The ESG Assurance Gap: What Indian Companies Need to Know Before Their Auditors Ask the Question
- Apr 28
- 6 min read
Updated: May 5
The question of ESG assurance is moving, in the Indian regulatory context, from "if" to "when." For the top 150 listed entities, reasonable assurance for BRSR Core disclosures is already mandated. For the broader listed company universe, the trajectory is clear: SEBI has consistently moved toward stricter requirements, and the direction will not reverse.
The companies that will navigate this transition smoothly are not those with the best disclosure documents. They are those with the best underlying data infrastructure - the operational measurement systems, internal controls, and data management processes that make a disclosure auditable rather than merely plausible.
Most Indian companies have the first. Very few have the second.
Disclosure Infrastructure and Data Infrastructure Are Not the Same Thing
This distinction is the central issue in ESG assurance, and it is one that the current conversation around BRSR compliance largely avoids.
Disclosure infrastructure is everything that goes into producing the annual report: the reporting templates, the consolidation process, the internal review chain, the external consultant who cross-checks the figures, the disclosure document itself.
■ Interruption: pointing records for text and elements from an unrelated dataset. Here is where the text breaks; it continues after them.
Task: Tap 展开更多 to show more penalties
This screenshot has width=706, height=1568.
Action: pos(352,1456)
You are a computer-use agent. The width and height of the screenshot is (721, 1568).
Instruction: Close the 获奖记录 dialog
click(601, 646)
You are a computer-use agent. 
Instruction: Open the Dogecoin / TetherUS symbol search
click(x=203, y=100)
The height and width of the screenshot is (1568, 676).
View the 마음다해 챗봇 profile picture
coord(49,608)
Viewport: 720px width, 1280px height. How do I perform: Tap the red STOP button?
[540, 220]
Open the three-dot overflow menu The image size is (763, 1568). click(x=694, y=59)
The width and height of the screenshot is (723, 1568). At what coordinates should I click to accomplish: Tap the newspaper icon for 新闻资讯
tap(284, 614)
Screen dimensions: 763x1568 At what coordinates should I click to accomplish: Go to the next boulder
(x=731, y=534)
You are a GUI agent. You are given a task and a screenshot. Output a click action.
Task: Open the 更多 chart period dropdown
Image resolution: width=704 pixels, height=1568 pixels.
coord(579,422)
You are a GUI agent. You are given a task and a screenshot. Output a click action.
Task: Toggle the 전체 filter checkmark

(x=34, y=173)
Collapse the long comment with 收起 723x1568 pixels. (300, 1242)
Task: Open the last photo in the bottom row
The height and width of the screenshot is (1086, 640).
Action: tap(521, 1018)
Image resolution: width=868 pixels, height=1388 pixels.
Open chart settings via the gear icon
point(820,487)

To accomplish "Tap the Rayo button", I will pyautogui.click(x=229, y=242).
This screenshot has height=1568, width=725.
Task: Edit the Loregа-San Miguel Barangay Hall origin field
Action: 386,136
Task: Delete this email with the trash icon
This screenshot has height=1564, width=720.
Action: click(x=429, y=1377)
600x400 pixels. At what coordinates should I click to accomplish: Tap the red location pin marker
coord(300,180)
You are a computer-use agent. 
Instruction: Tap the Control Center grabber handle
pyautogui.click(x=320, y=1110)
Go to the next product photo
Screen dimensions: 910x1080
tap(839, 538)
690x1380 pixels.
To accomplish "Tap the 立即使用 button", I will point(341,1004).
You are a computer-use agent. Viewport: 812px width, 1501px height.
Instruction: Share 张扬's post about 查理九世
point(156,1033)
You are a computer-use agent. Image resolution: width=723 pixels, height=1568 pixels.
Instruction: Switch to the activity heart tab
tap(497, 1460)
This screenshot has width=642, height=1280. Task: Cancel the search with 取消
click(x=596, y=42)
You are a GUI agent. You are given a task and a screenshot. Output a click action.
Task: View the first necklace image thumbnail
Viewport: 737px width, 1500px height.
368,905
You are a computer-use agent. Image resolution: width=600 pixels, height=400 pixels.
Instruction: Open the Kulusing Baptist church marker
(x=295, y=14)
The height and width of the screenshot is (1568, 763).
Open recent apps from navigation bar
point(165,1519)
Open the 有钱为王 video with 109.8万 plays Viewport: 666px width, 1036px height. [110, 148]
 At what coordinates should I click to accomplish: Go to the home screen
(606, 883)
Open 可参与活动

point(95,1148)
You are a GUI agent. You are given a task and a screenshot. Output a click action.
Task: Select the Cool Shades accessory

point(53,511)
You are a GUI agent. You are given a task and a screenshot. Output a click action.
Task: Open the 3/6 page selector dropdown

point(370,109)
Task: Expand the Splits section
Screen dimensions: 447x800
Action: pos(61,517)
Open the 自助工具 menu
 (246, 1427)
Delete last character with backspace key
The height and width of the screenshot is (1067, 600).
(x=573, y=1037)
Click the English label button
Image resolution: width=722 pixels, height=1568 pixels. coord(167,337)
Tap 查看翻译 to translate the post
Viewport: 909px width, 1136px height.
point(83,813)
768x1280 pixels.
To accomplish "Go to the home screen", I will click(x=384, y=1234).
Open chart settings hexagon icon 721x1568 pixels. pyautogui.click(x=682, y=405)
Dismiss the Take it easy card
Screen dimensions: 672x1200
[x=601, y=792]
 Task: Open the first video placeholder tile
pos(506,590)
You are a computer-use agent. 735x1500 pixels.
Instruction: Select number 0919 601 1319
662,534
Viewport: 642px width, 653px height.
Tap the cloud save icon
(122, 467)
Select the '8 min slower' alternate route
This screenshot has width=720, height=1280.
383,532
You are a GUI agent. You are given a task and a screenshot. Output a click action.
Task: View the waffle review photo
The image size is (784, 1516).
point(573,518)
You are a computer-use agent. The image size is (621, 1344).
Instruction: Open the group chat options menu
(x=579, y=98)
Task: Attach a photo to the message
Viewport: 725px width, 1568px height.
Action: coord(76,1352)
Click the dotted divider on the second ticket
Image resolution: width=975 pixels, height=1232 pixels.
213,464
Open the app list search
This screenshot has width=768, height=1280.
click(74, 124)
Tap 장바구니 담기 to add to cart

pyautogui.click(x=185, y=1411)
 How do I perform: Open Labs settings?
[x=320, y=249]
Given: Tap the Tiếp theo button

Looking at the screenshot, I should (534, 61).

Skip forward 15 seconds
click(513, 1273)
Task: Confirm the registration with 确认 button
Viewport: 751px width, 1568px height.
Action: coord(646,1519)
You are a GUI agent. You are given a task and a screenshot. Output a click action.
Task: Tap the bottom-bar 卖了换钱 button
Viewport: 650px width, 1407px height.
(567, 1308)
Over the past three years, Indian listed companies have invested significantly in building this. Most can now produce a credible BRSR report on an annual cycle. Some can do it with a reasonable degree of internal rigour.
Data infrastructure is different. It is the system of measurement, collection, and control that sits upstream of the report - the operational systems that generate the underlying numbers before anyone thinks about what the report will say. Specifically: are the energy, water, waste, and emission figures in the BRSR traceable to actual measurement points at the facility level? Are they collected consistently, with defined methodologies, by accountable individuals, at defined frequencies? Are there documented internal controls that would allow an auditor to verify the data trail from facility to consolidated figure?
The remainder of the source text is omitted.